Task details: Below are the records. Retype exactly the lines between the lines holding "Screenshot is 900x2576." and "Become an Expert (315, 858)", inclusive.

Data in this exercise:
—————
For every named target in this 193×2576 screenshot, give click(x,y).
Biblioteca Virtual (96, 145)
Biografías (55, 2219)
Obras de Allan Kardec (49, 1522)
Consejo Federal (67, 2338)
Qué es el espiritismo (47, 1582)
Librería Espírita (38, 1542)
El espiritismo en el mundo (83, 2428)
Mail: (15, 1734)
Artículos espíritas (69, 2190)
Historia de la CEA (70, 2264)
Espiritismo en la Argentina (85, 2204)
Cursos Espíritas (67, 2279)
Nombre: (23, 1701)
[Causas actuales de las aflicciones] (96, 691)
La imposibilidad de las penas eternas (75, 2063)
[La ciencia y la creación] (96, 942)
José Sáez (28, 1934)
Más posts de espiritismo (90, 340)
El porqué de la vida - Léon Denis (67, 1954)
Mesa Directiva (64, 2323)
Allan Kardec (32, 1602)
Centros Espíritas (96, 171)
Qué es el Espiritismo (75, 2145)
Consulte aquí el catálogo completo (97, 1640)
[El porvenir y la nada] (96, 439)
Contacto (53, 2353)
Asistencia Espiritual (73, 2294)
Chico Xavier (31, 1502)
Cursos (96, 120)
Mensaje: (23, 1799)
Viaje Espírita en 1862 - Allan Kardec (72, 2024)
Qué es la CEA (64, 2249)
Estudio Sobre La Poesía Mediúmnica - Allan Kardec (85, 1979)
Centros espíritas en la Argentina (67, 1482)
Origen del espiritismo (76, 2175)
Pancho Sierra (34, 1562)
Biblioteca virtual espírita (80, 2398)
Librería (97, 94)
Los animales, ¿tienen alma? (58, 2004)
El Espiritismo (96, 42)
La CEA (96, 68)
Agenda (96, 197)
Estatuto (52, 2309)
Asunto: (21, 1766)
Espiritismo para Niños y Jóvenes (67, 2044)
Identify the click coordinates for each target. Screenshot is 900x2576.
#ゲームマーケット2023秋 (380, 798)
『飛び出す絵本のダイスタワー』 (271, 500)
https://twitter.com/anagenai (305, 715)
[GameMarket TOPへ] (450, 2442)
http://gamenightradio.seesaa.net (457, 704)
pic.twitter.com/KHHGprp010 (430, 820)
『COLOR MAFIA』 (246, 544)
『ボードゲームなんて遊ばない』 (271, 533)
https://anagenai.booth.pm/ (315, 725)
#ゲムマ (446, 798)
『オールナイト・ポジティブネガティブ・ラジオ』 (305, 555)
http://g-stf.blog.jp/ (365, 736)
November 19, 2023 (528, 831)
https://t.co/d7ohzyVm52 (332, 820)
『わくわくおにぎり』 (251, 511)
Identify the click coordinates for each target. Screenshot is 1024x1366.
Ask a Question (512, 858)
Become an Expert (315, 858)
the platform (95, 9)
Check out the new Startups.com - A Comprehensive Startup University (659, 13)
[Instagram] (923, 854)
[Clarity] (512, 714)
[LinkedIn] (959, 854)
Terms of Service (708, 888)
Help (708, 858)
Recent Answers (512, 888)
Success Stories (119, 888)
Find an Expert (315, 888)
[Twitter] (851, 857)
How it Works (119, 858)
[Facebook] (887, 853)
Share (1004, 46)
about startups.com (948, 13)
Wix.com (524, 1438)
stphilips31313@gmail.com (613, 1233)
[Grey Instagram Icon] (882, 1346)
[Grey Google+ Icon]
—————
Written solution:
Identify the click coordinates for each target. Screenshot is 900x2576.
#ゲームマーケット2023秋 (380, 798)
『飛び出す絵本のダイスタワー』 (271, 500)
https://twitter.com/anagenai (305, 715)
[GameMarket TOPへ] (450, 2442)
http://gamenightradio.seesaa.net (457, 704)
pic.twitter.com/KHHGprp010 (430, 820)
『COLOR MAFIA』 (246, 544)
『ボードゲームなんて遊ばない』 (271, 533)
https://anagenai.booth.pm/ (315, 725)
#ゲムマ (446, 798)
『オールナイト・ポジティブネガティブ・ラジオ』 (305, 555)
http://g-stf.blog.jp/ (365, 736)
November 19, 2023 (528, 831)
https://t.co/d7ohzyVm52 (332, 820)
『わくわくおにぎり』 (251, 511)
Identify the click coordinates for each target. Screenshot is 1024x1366.
Ask a Question (512, 858)
Become an Expert (315, 858)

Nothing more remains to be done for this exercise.